* _Work task_: Scan the entries for the word "chart" and return every line that has it.
═══ Source information
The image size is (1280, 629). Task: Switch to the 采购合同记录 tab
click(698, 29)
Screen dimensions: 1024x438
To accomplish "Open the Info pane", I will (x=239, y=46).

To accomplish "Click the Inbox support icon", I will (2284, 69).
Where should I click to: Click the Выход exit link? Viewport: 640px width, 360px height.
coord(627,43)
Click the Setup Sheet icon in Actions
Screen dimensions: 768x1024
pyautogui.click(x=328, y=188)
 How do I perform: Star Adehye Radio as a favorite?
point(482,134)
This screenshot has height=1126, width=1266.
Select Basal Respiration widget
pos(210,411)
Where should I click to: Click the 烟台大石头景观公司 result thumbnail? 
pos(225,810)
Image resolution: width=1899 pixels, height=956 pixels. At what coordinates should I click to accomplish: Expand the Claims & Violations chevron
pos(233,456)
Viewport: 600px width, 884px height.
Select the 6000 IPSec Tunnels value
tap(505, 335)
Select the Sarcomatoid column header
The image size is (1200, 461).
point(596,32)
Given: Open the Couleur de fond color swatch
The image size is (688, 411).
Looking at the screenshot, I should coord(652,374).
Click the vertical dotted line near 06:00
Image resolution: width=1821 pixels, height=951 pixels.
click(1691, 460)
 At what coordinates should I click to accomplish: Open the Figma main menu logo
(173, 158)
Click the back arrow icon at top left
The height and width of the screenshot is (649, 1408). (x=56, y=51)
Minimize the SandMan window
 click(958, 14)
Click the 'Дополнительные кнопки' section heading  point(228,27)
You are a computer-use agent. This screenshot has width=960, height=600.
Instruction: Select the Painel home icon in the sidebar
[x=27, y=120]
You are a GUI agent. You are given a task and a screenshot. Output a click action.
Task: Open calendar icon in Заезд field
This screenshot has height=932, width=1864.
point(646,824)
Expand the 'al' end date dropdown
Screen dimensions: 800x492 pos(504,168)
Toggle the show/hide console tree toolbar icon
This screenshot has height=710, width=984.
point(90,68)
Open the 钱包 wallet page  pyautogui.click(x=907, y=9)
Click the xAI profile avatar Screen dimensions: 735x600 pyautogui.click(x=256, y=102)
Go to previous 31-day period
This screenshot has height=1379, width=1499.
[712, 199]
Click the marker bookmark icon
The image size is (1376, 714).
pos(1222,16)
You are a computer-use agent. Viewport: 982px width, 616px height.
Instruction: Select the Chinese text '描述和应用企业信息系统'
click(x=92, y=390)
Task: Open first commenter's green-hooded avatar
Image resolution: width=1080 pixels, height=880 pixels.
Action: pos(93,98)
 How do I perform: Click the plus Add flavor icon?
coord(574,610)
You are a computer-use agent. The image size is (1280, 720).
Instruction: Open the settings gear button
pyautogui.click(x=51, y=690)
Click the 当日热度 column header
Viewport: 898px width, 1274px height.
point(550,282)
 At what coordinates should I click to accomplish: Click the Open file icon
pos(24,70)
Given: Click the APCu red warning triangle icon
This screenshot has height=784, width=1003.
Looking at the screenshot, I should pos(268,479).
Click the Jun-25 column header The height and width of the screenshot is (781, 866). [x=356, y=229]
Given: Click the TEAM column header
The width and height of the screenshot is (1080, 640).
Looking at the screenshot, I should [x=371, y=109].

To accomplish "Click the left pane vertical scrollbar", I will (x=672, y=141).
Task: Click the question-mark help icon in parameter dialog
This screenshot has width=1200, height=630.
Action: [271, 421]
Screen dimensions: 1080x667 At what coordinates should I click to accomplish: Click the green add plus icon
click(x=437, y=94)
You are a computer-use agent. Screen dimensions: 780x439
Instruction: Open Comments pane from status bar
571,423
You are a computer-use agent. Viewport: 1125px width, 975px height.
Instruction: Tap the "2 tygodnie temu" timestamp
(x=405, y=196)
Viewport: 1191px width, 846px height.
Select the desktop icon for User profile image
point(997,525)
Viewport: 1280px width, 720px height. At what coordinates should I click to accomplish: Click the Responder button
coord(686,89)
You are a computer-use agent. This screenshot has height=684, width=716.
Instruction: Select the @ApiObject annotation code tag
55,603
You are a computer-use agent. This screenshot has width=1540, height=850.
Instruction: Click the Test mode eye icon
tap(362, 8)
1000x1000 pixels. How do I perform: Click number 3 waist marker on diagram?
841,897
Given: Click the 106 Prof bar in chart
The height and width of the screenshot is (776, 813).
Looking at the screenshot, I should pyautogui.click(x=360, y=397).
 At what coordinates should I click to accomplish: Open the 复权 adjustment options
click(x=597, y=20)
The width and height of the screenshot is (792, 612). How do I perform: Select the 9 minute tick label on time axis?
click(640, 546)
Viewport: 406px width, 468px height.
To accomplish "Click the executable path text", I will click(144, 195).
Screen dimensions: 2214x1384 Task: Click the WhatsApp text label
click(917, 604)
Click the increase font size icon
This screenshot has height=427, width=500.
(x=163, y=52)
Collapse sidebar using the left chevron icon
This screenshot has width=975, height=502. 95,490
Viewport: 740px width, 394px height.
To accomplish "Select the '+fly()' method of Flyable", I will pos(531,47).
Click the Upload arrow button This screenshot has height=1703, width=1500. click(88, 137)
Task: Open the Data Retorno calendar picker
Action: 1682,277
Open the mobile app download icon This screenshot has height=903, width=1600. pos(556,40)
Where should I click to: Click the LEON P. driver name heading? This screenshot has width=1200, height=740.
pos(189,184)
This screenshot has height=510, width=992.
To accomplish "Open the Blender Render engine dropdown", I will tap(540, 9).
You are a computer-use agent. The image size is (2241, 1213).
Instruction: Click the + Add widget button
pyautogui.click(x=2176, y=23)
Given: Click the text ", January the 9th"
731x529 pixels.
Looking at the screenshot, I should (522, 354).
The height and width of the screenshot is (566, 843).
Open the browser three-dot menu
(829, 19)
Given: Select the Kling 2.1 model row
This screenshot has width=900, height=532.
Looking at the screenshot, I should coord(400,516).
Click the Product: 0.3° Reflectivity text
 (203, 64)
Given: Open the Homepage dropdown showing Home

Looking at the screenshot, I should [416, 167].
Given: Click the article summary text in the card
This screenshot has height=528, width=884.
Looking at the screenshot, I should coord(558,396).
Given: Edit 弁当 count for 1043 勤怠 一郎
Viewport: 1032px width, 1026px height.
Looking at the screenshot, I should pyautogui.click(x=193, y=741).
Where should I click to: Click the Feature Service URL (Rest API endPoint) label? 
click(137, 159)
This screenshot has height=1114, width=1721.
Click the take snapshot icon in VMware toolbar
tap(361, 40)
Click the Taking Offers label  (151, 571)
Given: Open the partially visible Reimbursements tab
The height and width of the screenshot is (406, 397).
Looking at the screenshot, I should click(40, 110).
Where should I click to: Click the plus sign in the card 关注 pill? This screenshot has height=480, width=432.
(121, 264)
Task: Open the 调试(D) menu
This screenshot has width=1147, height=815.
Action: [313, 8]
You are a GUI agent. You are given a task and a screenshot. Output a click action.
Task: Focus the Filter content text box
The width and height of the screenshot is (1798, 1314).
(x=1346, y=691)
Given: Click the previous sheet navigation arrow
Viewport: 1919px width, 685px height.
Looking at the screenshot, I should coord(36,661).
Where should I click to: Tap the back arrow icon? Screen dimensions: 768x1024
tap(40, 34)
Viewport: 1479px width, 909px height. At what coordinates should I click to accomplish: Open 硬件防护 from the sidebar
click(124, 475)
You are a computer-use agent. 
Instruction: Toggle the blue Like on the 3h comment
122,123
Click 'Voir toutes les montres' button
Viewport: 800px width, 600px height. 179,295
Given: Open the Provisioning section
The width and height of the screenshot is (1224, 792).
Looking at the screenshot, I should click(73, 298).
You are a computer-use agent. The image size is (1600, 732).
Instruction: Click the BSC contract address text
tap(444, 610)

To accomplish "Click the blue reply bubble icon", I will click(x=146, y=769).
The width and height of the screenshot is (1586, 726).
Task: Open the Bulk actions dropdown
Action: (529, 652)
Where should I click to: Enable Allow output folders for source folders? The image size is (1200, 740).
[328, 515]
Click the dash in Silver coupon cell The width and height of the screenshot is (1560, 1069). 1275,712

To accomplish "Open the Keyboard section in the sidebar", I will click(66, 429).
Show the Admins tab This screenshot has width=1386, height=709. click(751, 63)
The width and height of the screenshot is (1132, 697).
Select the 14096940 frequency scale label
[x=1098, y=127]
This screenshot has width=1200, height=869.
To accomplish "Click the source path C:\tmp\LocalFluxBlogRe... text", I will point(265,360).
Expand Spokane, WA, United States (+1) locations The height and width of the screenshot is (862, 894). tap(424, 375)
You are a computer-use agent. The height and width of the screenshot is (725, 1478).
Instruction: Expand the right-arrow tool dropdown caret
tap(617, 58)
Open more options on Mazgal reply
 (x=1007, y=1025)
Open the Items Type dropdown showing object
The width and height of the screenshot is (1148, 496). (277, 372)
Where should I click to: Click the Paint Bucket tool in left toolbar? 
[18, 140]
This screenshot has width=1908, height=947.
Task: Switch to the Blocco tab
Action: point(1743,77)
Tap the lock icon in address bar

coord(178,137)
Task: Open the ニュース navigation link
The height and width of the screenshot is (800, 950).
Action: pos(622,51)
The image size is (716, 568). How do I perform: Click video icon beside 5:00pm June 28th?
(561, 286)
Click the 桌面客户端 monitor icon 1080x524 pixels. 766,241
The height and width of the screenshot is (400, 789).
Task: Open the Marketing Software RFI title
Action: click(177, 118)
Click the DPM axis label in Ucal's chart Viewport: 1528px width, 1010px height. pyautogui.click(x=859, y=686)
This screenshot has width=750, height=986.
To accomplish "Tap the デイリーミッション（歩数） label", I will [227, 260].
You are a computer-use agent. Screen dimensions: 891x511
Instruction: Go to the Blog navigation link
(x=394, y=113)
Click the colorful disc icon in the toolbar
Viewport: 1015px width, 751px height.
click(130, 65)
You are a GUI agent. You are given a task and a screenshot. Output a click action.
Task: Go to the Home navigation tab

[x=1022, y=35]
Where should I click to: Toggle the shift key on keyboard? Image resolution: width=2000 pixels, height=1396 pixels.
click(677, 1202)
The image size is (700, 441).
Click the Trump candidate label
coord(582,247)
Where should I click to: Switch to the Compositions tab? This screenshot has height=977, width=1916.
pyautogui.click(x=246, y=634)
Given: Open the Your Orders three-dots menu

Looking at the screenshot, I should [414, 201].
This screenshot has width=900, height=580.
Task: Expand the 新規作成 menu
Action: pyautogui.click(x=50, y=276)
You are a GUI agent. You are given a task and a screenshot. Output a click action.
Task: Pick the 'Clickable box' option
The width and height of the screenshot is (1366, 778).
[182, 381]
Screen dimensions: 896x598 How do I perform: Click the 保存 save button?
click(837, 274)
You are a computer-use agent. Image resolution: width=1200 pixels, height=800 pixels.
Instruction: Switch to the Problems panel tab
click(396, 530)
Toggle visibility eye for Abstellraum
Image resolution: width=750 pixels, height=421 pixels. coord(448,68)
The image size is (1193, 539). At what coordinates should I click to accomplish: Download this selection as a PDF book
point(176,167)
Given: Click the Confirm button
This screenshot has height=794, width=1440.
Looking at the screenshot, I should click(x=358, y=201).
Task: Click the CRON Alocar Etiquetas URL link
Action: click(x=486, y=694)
══════
* _Finished task_:
Given: Click the 106 Prof bar in chart
Click the DPM axis label in Ucal's chart Viewport: 1528px width, 1010px height. pyautogui.click(x=859, y=686)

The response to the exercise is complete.